There are some gotchas with NLTK doctests (and with doctests in general):

* Use ``print("foo")``, not ``print "foo"``: NLTK doctests act
  like ``from __future__ import print_functions`` is in use.

* Don't write ``+ELLIPSIS``, ``+NORMALIZE_WHITESPACE``,
  ``+IGNORE_EXCEPTION_DETAIL`` flags (they are already ON by default in NLTK).

* Do not write doctests that have non-ascii output (they are not supported in
  Python 2.x). Incorrect::

      >>> greeting
      u'Привет'

  The proper way is to rewrite such a doctest as a unittest.

* In order to conditionally skip a doctest in a separate
  ``nltk/test/foo.doctest`` file, create ``nltk.test/foo_fixt.py``
  file from the following template::

      # <a comment describing why should the test be skipped>

      def setup_module(module):
          import pytest

          if some_condition:
              pytest.skip("foo.doctest is skipped because <...>")

* In order to conditionally skip all doctests from the module/class/function
  docstrings, put the following function in a top-level module namespace::

      # <a comment describing why should the tests from this module be skipped>

      def setup_module(module):
          import pytest

          if some_condition:
              pytest.skip("doctests from nltk.<foo>.<bar> are skipped because <...>")

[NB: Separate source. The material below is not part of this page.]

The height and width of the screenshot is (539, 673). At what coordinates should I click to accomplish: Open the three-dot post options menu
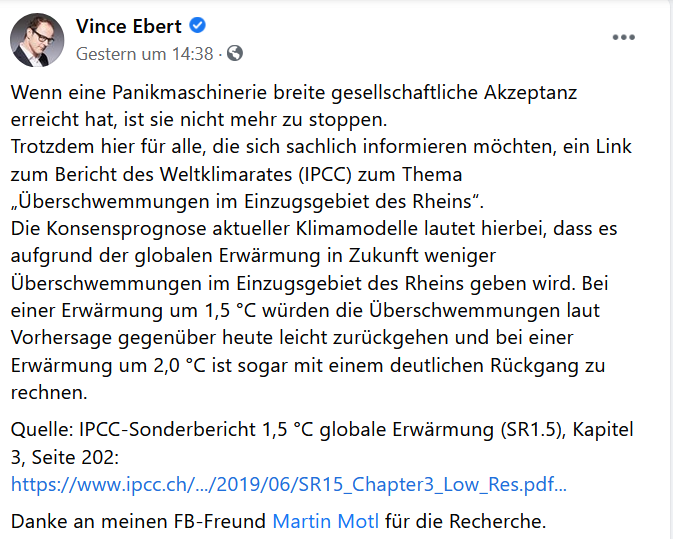(623, 37)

  A good idea is to define ``__all__`` in such module and omit
  ``setup_module`` from ``__all__``.

  It is not possible to conditionally skip only some doctests from a module.

* Do not expect the exact float output; this may fail on some machines::

      >>> some_float_constant
      0.867

  Use ellipsis in this case to make the test robust (or compare the values)::

      >>> some_float_constant
      0.867...

      >>> abs(some_float_constant - 0.867) < 1e-6
      True

* Do not rely on dictionary or set item order. Incorrect::

      >>> some_dict
      {"x": 10, "y": 20}

  The proper way is to sort the items and print them::

      >>> for key, value in sorted(some_dict.items()):
      ...     print(key, value)
      x 10
      y 20

If the code requires some external dependencies, then

* tests for this code should be skipped if the dependencies are not available:
  use ``setup_module`` for doctests (as described above) and
  ``@pytest.mark.skipif / @pytest.mark.skip`` decorators or ``pytest.skip``
  exception for unittests;
* if the dependency is a Python package, it should be added to tox.ini
  (but not to ..-nodeps environments).